Ausgewählter Auszug
Donnerstag ist Bio-Kisten-Tag

Irgendwann in den späten Achtzigern fing meine Mutter an, uns mit damals noch eher freudloser Biokost zu beglücken. Ich nehme an, es hatte ein wenig mit den Nachwirkungen von Tschernobyl und sehr viel mit dem Wunsch zu tun, seinen Kindern möglichst gesundes Essen zu servieren.

Gemüse und Obst aus der Bio-Kiste.

Gemüsekiste aus den Vierlanden. Diese Woche mit Mangold, Melone, Möhren, Tomate, Rote Beete, Bananen und Salat.

Nur dass in dieser Zeit die Welt der Reformhäuser und Biobäckereien gerade erst so richtig entstand. Von Bioprodukten im Supermarkt oder den Biosupermarkt-Ketten war weit und breit noch keine Spur zu sehen. Bio, das war etwas für Eingeweihte in bestimmten Großstadtvierteln oder vielleicht noch in einigen Gemeinden im Wendland. Bio war mit Anstrengung und Entbehrung verbunden, leider auch geschmacklich. Ich erinnere mich an Kuchen aus diesem leicht muffigen, sehr groben dunklen Vollkornmehl. Gesüsst mit Honig statt Zucker. Schmeckte immer staubig und legte sich im schlimmsten Fall wie Tapetenkleister gegen den Gaumen.

Bio-Obst und -Gemüse war meist weniger schön anzusehen. Naturkostläden und Reformhäuser verströmten zudem diesen unappetitlichen Geruch aus leicht angefaultem Obst, schlecht gekühltem Käse und einer ordentlichen Prise Yogi-Tee, natürlich bio-dynamisch angebaut. Manchmal kam noch das süßliche Aroma von Patschuli-Räucherstäbchen dazu.

Gespeicherte Daten

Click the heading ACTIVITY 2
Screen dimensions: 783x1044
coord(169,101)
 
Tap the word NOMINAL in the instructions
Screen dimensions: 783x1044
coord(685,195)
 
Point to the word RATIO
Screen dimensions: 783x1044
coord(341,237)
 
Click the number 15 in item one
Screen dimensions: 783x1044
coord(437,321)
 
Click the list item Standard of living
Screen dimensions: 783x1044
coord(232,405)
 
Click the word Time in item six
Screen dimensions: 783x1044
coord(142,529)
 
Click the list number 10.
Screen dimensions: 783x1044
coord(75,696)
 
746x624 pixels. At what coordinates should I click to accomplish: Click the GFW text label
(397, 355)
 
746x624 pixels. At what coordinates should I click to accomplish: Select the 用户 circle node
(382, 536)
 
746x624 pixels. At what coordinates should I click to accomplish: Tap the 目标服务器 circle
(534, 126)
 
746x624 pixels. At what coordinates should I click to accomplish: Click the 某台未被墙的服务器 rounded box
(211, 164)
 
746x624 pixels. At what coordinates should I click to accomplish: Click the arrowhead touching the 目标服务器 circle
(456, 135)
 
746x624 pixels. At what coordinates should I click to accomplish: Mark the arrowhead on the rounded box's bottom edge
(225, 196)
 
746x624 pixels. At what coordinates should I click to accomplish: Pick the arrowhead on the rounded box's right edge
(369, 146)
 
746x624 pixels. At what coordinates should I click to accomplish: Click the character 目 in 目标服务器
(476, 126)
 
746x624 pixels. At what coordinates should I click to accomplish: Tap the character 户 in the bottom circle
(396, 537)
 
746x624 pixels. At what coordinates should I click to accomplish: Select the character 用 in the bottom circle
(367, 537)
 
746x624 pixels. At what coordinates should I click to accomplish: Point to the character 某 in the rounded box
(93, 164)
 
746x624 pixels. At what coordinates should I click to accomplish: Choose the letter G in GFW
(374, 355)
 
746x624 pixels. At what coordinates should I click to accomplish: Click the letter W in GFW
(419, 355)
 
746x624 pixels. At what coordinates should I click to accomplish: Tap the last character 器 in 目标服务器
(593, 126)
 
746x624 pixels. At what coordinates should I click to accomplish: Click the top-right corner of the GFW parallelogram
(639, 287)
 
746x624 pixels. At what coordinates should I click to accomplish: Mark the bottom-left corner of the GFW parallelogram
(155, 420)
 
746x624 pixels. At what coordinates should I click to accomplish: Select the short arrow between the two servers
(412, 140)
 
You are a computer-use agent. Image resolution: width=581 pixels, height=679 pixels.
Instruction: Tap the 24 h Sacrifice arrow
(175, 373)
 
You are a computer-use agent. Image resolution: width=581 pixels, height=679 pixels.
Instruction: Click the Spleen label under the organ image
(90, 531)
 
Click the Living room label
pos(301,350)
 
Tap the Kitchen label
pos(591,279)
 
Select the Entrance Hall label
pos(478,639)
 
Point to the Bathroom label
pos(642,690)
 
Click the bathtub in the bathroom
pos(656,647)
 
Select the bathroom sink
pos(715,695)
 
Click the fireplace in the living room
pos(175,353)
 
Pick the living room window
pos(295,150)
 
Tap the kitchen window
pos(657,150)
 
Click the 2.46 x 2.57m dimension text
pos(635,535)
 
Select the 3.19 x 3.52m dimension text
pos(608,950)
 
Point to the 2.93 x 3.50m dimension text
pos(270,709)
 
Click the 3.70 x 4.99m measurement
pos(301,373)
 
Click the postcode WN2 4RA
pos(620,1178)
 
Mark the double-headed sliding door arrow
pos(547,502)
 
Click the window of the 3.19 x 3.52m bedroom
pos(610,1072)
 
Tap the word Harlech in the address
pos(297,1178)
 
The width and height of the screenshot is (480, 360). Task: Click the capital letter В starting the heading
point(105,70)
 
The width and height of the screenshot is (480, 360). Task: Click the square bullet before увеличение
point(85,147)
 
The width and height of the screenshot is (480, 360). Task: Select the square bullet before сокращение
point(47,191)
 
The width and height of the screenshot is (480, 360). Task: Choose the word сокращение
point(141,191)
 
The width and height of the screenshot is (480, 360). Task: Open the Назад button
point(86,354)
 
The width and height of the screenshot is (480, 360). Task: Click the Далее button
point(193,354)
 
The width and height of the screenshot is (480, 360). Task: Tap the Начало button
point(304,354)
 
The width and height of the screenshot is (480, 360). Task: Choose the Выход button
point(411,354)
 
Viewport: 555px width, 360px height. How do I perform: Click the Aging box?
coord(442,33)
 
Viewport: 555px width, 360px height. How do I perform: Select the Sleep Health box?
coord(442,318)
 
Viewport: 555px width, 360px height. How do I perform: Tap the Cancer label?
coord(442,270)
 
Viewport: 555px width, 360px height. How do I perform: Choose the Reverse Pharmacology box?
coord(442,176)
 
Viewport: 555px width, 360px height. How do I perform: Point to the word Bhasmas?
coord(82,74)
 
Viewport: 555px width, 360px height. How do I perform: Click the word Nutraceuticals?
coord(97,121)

Aufgabenstellung
Bitte schreiben Sie den Text über die Bio-Kiste von oben vollständig und Wort für Wort ab.

Ergebnis
Donnerstag ist Bio-Kisten-Tag

Irgendwann in den späten Achtzigern fing meine Mutter an, uns mit damals noch eher freudloser Biokost zu beglücken. Ich nehme an, es hatte ein wenig mit den Nachwirkungen von Tschernobyl und sehr viel mit dem Wunsch zu tun, seinen Kindern möglichst gesundes Essen zu servieren.

Gemüse und Obst aus der Bio-Kiste.

Gemüsekiste aus den Vierlanden. Diese Woche mit Mangold, Melone, Möhren, Tomate, Rote Beete, Bananen und Salat.

Nur dass in dieser Zeit die Welt der Reformhäuser und Biobäckereien gerade erst so richtig entstand. Von Bioprodukten im Supermarkt oder den Biosupermarkt-Ketten war weit und breit noch keine Spur zu sehen. Bio, das war etwas für Eingeweihte in bestimmten Großstadtvierteln oder vielleicht noch in einigen Gemeinden im Wendland. Bio war mit Anstrengung und Entbehrung verbunden, leider auch geschmacklich. Ich erinnere mich an Kuchen aus diesem leicht muffigen, sehr groben dunklen Vollkornmehl. Gesüsst mit Honig statt Zucker. Schmeckte immer staubig und legte sich im schlimmsten Fall wie Tapetenkleister gegen den Gaumen.

Bio-Obst und -Gemüse war meist weniger schön anzusehen. Naturkostläden und Reformhäuser verströmten zudem diesen unappetitlichen Geruch aus leicht angefaultem Obst, schlecht gekühltem Käse und einer ordentlichen Prise Yogi-Tee, natürlich bio-dynamisch angebaut. Manchmal kam noch das süßliche Aroma von Patschuli-Räucherstäbchen dazu.